PROBLEM DESCRIPTION: Below are some records. Say in a single number how many of their lines include the word "width".

LISTED RECORDS:
——————
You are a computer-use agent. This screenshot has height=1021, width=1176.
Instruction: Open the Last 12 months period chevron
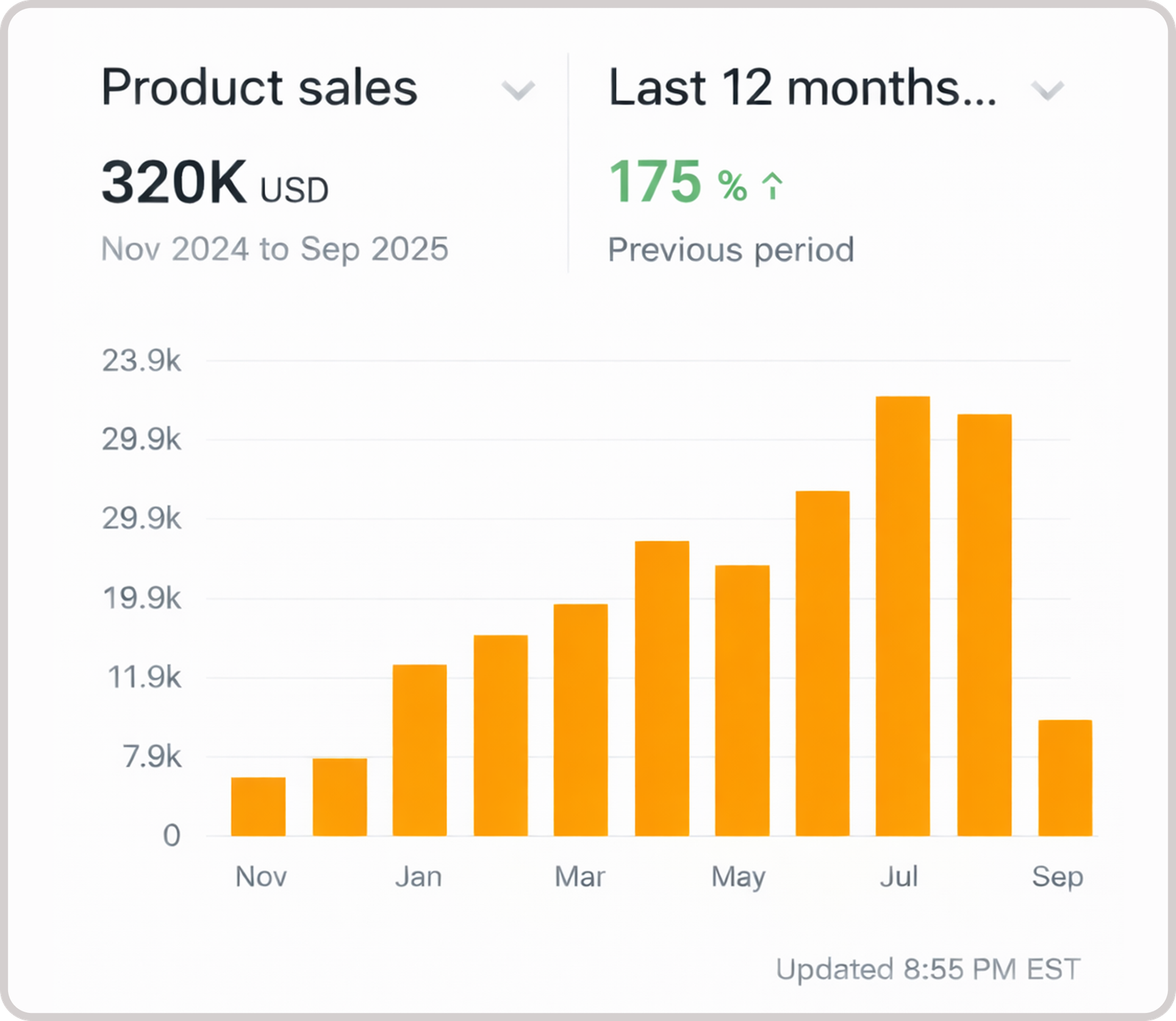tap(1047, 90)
——————
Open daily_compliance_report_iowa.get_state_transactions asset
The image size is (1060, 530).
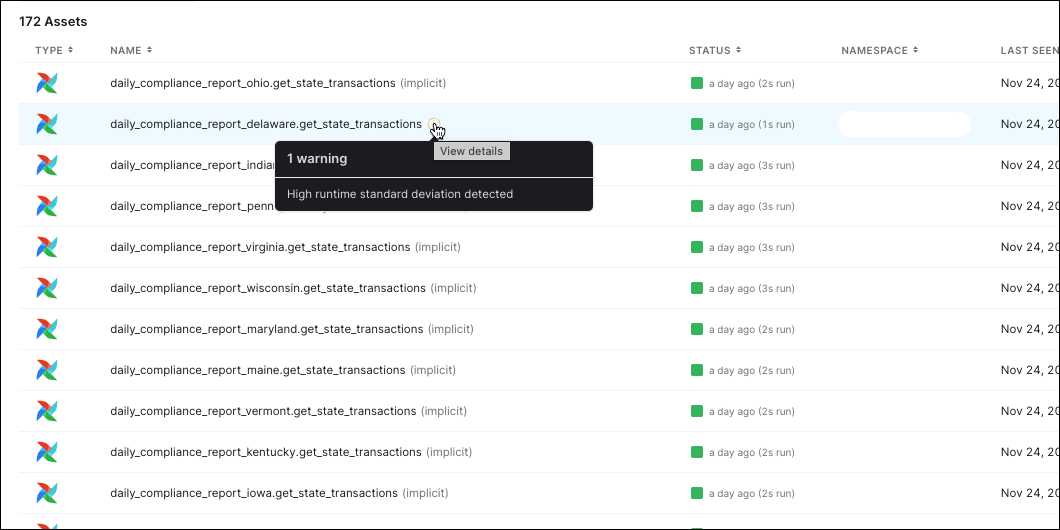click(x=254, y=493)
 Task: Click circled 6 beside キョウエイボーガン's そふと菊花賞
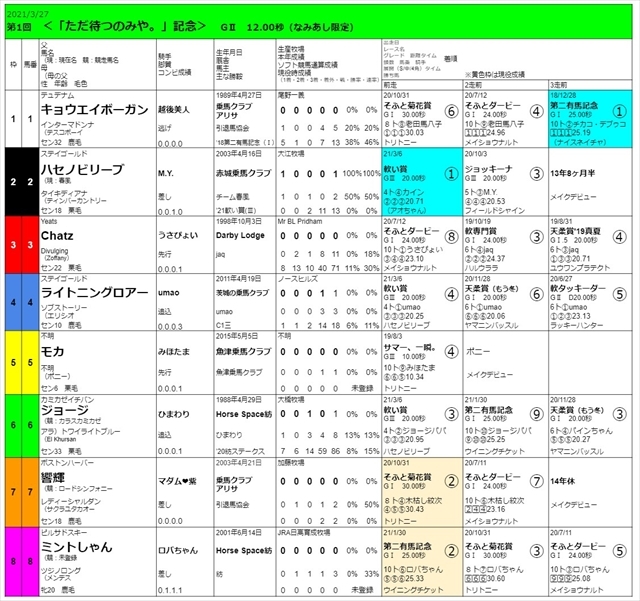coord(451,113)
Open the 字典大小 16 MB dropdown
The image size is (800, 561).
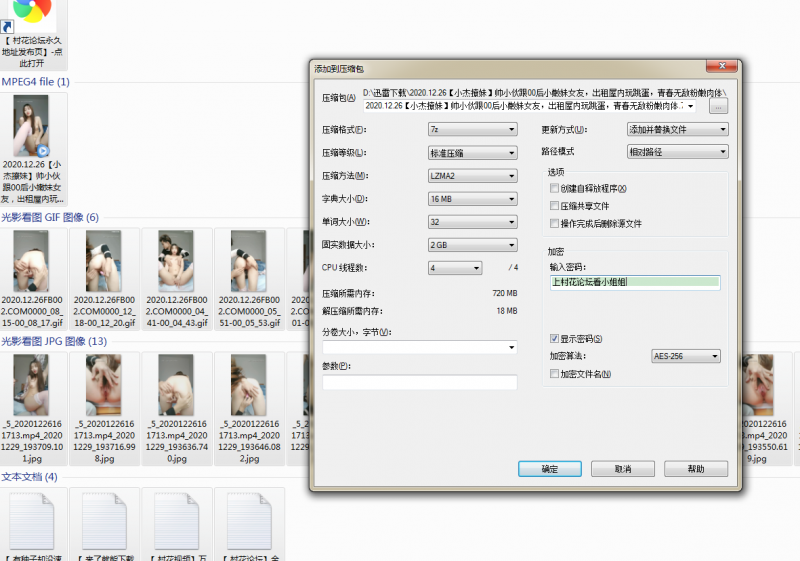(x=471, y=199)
——————
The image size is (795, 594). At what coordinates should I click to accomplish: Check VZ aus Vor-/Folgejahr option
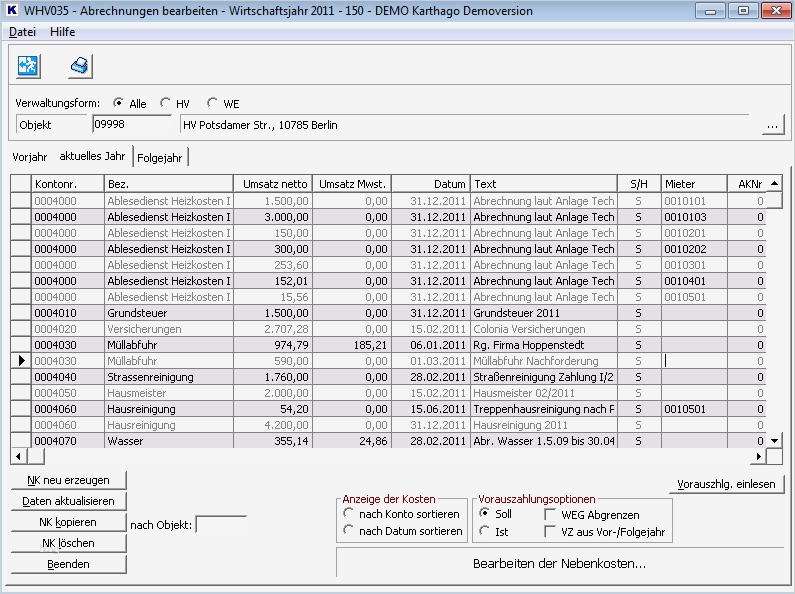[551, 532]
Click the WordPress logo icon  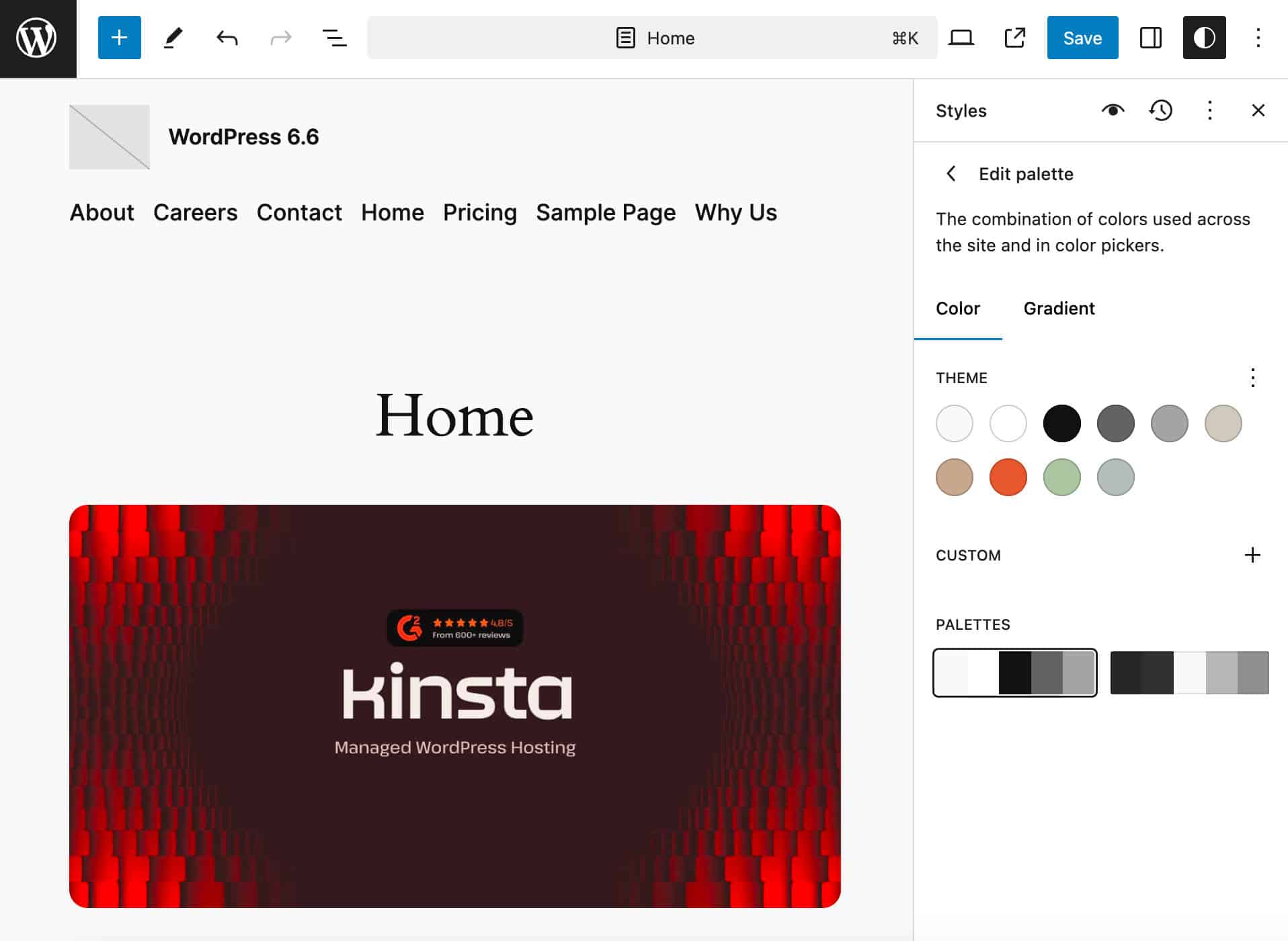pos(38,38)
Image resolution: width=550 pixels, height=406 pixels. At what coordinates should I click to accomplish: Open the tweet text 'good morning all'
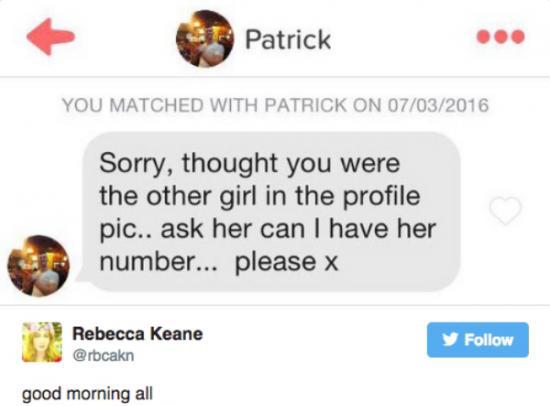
——————
WRITTEN SOLUTION: 2